Just started watching this tonight. Thus far, I'm enjoying it. A good movie made into what I'm judging to be a good TV series.

For those familiar with Robert Rodriguez's cult film, you would be the ones to particularly enjoy this series. It pretty much follows the same basic storyline as the original film, but it explores and expands more on the characters and adds in some ancient Aztec magic to the mix.

The series is produced by Rodriguez, who also directed a few episodes for Season 1, and it airs on his El Rey network. It's also on Netflix and is marketed as a Netflix original.

Season 2 is slated is premiere August 25, 2015.

Anyone else watched it and have some thoughts to share?


----------



## Grand Moff Tim (Jul 20, 2015)

Hopefully it's better than the direct-to-video sequels were. Yikes, those were bad.


----------



## Emperor Guillotine (Jul 24, 2015)

Just finished all of Season 1. Definitely entertaining. The next month needs to hurry up and pass so that Season 2 can start.


----------



## Steinmetzify (Jul 28, 2015)

Will hit it, thanks......always wondered about that temple at the end. Sounds like a good watch.


----------



## Emperor Guillotine (Apr 15, 2016)

Anyone else been keeping up with this series? I completely forgot about Season 2 last year. 

Finally got around to watching Season 2. I think it was just as good as Season 1 (maybe even a little better) now that the series has established that it is separate from the films and is grounded in its own lore, which the storyline continues on from Season 1. Season 2 was absolutely epic though with the perfect setup at the end! Season 3 can't come soon enough! Come on, Netflix!

Feels good to be caught up on one of my two favorite series.


----------



## Emperor Guillotine (May 8, 2017)

Here we are over a year later, and I just finished watching Season 3.

The show's cast members have been released from their contracts. So, this could be the end of the line for the series. It is unsure if the there will be another season - unless it is a short, limited mini-series or possibly a "reboot" of the series with all new cast members.


----------



## technomancer (May 10, 2017)

Last I saw it is confirmed for another season but nobody is sure what it is going to be since the cast was released. I've seen some theorizing it's going to be a reboot.


----------



## Emperor Guillotine (May 10, 2017)

technomancer said:


> Last I saw it is confirmed for another season but nobody is sure what it is going to be since the cast was released. I've seen some theorizing it's going to be a reboot.

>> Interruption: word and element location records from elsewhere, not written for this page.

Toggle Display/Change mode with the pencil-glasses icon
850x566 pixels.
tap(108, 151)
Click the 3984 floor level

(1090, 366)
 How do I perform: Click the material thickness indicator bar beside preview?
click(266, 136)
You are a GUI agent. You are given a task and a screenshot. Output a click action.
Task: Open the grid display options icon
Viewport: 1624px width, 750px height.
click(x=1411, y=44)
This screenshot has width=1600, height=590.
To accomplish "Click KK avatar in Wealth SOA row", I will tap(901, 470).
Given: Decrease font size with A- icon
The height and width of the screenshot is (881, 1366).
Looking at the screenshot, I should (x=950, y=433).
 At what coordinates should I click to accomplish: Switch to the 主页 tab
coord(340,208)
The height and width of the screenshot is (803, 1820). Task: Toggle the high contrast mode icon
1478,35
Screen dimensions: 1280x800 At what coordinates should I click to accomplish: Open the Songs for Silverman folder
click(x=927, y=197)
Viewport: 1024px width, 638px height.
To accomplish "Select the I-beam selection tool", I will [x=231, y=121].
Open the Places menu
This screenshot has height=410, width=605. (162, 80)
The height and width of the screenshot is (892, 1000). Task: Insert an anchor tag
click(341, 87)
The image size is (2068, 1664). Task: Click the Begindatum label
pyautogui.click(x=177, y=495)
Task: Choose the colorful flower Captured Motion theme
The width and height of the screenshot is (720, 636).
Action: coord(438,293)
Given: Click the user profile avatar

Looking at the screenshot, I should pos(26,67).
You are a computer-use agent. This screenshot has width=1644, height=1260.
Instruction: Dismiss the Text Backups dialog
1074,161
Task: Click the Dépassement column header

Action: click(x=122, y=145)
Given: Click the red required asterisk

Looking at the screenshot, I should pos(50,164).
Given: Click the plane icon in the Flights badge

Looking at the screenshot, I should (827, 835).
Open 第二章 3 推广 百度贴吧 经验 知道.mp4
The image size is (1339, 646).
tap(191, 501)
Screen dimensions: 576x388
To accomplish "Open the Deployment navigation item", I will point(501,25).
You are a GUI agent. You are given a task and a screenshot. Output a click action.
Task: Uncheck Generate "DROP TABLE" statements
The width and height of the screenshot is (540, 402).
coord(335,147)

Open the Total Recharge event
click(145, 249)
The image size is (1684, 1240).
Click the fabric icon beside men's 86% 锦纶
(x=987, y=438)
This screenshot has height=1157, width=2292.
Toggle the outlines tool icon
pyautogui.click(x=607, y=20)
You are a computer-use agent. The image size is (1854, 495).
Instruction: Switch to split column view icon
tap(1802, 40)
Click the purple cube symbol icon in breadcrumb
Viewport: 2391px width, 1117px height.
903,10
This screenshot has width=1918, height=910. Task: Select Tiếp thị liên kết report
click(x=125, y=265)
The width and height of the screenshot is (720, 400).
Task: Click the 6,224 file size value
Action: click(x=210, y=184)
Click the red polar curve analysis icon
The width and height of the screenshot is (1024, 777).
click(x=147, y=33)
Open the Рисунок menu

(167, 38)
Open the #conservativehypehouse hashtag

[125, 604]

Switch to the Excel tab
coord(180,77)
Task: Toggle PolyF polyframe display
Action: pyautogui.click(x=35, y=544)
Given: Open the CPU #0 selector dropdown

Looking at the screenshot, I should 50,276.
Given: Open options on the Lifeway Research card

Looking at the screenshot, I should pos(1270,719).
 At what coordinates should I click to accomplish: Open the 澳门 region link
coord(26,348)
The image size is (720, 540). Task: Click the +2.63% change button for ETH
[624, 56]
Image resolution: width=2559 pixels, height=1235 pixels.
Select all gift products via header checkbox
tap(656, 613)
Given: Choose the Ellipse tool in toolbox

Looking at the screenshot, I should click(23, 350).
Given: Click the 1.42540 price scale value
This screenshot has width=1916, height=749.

After watching the Season 3 finale, I'm kind of hoping that the show doesn't return. The Season 3 finale was the worst, laziest, downright most half-assed ending to a season, or possibly to a series (no contract renewal), EVER. 

Sh*tty ending, blatant plot holes everywhere, dialogue contradictions everywhere, skipped scenes, all characters pushed to the side, build-ups to weak events that either ended in ten seconds or just flat-out never ended up happening, random events that just happened with no explanation, and a complete sense of the episode being rushed and disconnected.


----------